In our latest Five minutes with the author, Giorgio Ascoli discusses his book Trees of the Brain, Roots of the Mind.
The arboreal metaphor is ever-present in your book. How does that particular metaphor support your argument?
Unlike most other living cells, nerve cells are shaped like trees. To be more precise, neurons have two kinds of trees. One kind (axon) is specialized to transmit information to other neurons, while the other (dendrite) is specialized to receive information from other neurons. The tree-like shape of these cellular input and output structures enable neurons to interconnect into gigantic networks (brains). Understanding the branching architecture of neurons enlightens both circuit organization and computational processes. Scientists visualize neurons by sophisticated molecular manipulations and powerful microscopic imaging. Yet, with a little imagination, anyone can grasp the profound implications of arbor-based cognitive functions, just by admiring real botanical trees while thinking of neuronal signaling.
Based on the assumptions that mental states correspond to patterns in the nervous system and that learning is nothing but formation and elimination of neuronal connections, you unveil a new hypothesis of the mechanism determining what we learn and what we don’t learn. Can you explain how your hypothesis differs from the notion that synaptic strength underlies the capacity of brains to learn from experience?

Records provided >>
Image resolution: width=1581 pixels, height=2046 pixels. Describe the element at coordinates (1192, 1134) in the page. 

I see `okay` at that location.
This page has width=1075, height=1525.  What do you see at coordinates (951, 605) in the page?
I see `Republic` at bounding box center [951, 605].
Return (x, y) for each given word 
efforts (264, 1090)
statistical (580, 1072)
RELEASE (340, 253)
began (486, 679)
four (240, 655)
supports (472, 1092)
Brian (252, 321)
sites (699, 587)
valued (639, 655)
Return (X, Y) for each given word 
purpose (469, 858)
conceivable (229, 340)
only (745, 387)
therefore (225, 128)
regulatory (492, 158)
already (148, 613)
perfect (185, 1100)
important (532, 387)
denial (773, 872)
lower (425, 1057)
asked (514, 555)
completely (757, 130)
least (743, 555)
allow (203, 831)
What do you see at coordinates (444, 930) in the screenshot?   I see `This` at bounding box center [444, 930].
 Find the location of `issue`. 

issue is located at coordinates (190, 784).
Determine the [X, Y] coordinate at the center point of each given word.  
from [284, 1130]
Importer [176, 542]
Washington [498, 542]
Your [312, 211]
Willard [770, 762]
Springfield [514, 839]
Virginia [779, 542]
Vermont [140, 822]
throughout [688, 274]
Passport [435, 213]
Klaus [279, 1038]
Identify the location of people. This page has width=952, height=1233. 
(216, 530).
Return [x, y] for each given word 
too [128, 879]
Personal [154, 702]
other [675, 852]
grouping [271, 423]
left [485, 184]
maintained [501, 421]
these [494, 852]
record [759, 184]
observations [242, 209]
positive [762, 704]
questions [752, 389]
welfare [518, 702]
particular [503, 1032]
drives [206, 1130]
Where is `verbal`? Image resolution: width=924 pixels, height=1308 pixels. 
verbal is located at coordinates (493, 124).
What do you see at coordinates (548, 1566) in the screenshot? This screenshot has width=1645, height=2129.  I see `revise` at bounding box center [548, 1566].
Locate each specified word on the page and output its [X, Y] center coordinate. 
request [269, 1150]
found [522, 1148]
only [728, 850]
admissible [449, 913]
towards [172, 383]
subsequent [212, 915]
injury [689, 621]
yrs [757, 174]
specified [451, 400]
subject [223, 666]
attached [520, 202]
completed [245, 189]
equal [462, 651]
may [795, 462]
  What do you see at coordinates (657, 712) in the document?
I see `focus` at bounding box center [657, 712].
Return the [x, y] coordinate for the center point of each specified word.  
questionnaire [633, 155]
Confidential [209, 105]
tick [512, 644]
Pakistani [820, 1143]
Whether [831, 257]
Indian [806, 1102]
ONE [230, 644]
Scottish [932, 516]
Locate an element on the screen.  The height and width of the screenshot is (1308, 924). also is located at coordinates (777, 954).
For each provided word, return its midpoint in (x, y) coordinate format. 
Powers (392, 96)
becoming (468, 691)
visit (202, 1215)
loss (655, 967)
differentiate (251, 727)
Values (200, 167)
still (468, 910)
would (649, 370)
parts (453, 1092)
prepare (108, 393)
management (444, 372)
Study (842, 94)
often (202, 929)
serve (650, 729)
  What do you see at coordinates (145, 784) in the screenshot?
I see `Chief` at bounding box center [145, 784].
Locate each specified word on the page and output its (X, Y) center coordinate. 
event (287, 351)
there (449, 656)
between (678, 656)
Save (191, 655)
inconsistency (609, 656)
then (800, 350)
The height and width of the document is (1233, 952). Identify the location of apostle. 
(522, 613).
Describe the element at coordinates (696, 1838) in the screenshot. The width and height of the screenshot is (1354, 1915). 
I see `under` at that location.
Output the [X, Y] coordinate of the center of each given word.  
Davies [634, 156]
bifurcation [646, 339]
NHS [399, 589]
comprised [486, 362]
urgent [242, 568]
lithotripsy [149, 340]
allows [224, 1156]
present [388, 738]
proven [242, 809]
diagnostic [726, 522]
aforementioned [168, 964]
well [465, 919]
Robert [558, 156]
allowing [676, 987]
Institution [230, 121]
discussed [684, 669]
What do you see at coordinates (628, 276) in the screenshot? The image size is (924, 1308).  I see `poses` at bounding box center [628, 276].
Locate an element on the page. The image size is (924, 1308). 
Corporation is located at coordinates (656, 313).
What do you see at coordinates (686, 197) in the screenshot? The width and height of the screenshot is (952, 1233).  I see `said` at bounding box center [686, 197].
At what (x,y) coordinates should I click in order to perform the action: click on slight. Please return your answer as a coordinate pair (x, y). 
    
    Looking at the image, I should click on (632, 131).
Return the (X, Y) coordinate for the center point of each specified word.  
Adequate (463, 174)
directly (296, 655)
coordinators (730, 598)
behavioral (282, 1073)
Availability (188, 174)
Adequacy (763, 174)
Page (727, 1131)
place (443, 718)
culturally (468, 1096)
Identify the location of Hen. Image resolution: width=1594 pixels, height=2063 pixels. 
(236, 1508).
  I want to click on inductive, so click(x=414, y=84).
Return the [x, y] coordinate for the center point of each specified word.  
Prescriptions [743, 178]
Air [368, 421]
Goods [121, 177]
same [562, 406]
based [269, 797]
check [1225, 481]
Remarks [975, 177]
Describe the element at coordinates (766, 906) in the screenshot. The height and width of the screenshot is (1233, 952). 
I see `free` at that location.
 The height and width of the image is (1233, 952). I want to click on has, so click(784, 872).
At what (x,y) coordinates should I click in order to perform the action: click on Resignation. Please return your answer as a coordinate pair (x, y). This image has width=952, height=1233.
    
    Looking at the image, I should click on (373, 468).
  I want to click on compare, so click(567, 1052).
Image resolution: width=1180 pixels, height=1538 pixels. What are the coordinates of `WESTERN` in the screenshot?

Using the information >>
- a) Answer these questions from the Giorgio Ascoli interview:
(i) What is the title of the book under discussion?
(ii) Which of a neuron's two kinds of trees is specialized to receive information from other neurons?
(iii) By what means do scientists visualize neurons?
- b) Write the next part of the Giorgio Ascoli interview, picking up after its final sentence.
The material plays no part in what follows here.

Answers to the exercises >>
- a)
(i) Trees of the Brain, Roots of the Mind
(ii) The dendrite
(iii) By sophisticated molecular manipulations and powerful microscopic imaging

- b)
If mental states are activity patterns flowing through the network, it stands to reason that network structure dictates which mental states can be thought of and which cannot. In other words, circuit connectivity corresponds to the individual’s capacity to have a particular thought – this capacity is what we call his or her knowledge. Then the strength of certain synaptic connections does not determine whether the corresponding pattern can be instantiated or not, but simply how likely it is for that to happen. In contrast, only forming and eliminating synapses alters the repertoire of available mental states. I might know the rules of chess even though I only think of them once every few years (weak synapses). A professional chess instructor might think of those rules every day (strong synapses). Someone who never learned chess doesn’t know the rules at all (those synapses are just not there). In sum, according to my book synaptic strength provides the probability of having a particular thought rather than the capability to learn from experience.
You say that “A basic additional requirement for an axon to make contact onto a dendrite is for some of their branches to share the same space”. What are the consequences of adding the spatial dimension to the study of neuronal connectivity and knowledge?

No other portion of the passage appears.